12) The instruction "DEC .019405" decrements the data memory of which the memory
location is given by the second member of the instruction.
The second member is a memory address and not a numerical value; ".019405" is a
numerical floating value, and is invalid as a memory address.
13) At different points of the program we find the sequence "PUSH CDULOGIC".
Apparently this sequence pushes a variable CDULOGIC onto a stack; this is weird
for the following reasons:
- CDULOGIC is not initialized.
- CDULOGIC is never modified.
- CDULOGIC is repetitively pushed without having be modified, and is never
popped, which means that its contents is never used.
- And anyway the documentation says that the CPU uses no stack!
There may well be an instruction sequence that does a push, and that would make
sense. And you don't have to POP because you could simply purge that part of the
pseudo-stack the same way that a frame pointer is used in a modern processor to
remove temporary storage. In the case of the AGC you would basically relinquish
your coreset or VAC at the end of the task and the stuff would be gone.
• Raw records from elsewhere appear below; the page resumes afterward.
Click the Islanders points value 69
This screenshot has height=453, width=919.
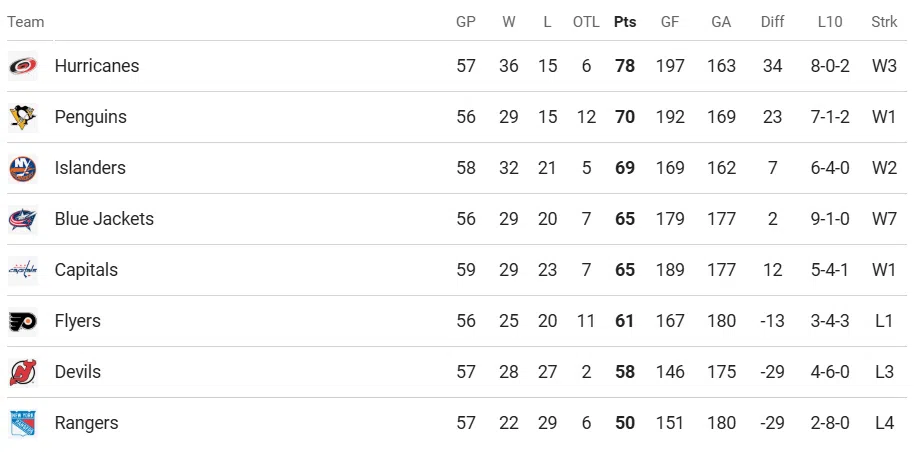[625, 168]
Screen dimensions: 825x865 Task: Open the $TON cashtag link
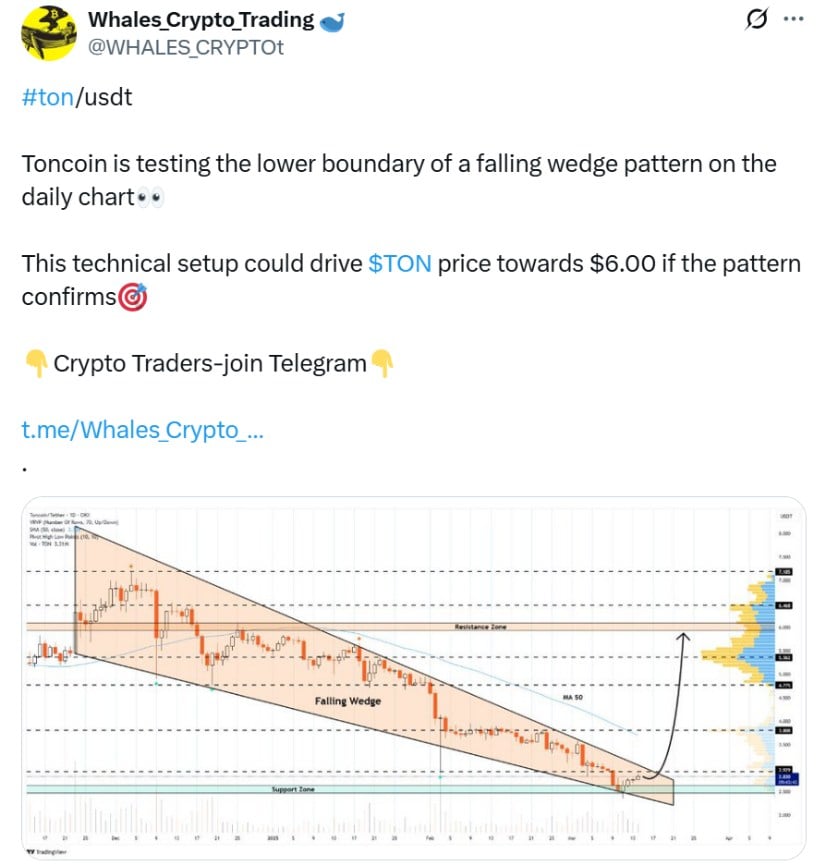click(x=400, y=264)
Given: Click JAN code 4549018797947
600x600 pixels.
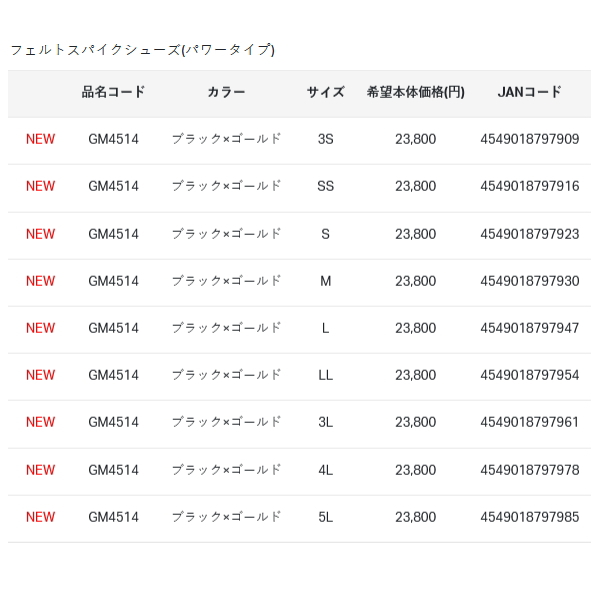Looking at the screenshot, I should click(529, 328).
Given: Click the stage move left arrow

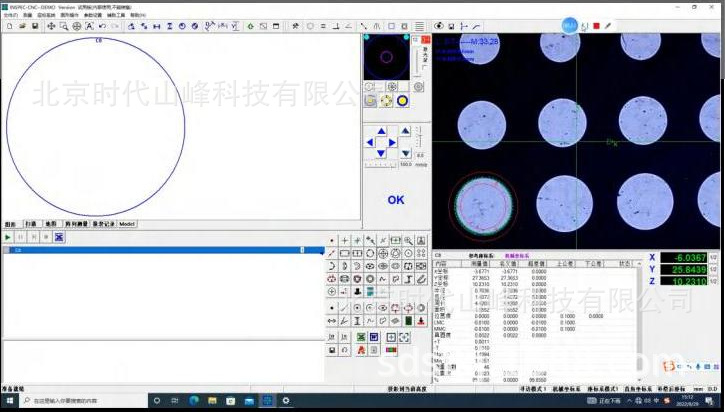Looking at the screenshot, I should [369, 143].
14) The instruction "BZF DOGAMDOT" jumps to the label DOGAMDOT" if the
accumulator is zero; if not, it continues in sequence; the instruction "TC
NOGAMDOT" calls the subroutine "NOGAMDOT"; note that this subroutine is
imbricated in the main program; it should not, it should be separated from it.
this "subroutine" NOGAMDOT itself calls a subroutine CORANGOV by the instruction
"TC CORANGOV; normally it shouldn't as a subroutine cannot call another
subroutine (unless it saves the return address); it is true that the subroutine
NOGAMDOT doesn't make a return to the caller, but in that case why use TC and
not TCF to jump to NOMGAMDOT?
the subroutine CORANGOV is strange:
CORANGOV TS L
TC Q
INDEX A
CA LIMITS
ADS L
TC Q
It only does something if the accumulator contains an overflow (otherwise it
returns with the second instruction "TC Q"); and in the case that the
accumulator contains an overflow, it is loaded with all +1 or -1, according to
the documentation of TS.
The accumulator is then added to a variable which is called "LIMITS".
But in fact there is an "instruction "INDEX A" which would modify the meaning of
the instruction "CA LIMITS"; in the documentation they only give an example of
how the instruction "INDEX A" can modify the behavior of the instruction "TC"
(to make it become a conditional jump).
Here it means that the contents of the accumulator is added to the address of
the variable "LIMITS" to form the address of the variable which is to be added
to the accumulator .
But the contents of the accumulator in currently all "+1" or "-1" (and what does
that mean, I only know all "1" or all "0" in computer language).
So the indexing is very limited.
That doesn't seem to make much sense!
15) The subroutine "NOGAMDOT" called by "TC NOGAMDOT" transfers the contents of
the accumulator to the data memory "GAMDOT" by the instruction "TS GAMDOT".
Upon return of this subroutine (if there is a return), the execution continues
in sequence and meets the instruction "TS GAMDOT" again.
Between these two instructions, GAMDOT has not been used (and is never used); so
what is the use of copying the accumulator into GAMDOT, if it is to copy the
accumulator into it again without having used the previous copy?
That is because they used a skip with a fixed number of
instructions - the BZMF +3 immediately before it. Have you never hand-encoded a
branch offset? If you are severely short of memory you can do some creative
stuff that way.
16) To end with this program, the conclusion is that the program contains 302
lines generating 7027 bytes.
That makes an average of 23 bytes per line.
For an assembler program, it seems absolutely delirious.
I think you haven't read the whole listing. I see about 60,000
lines of code generating around 36,000 words of code.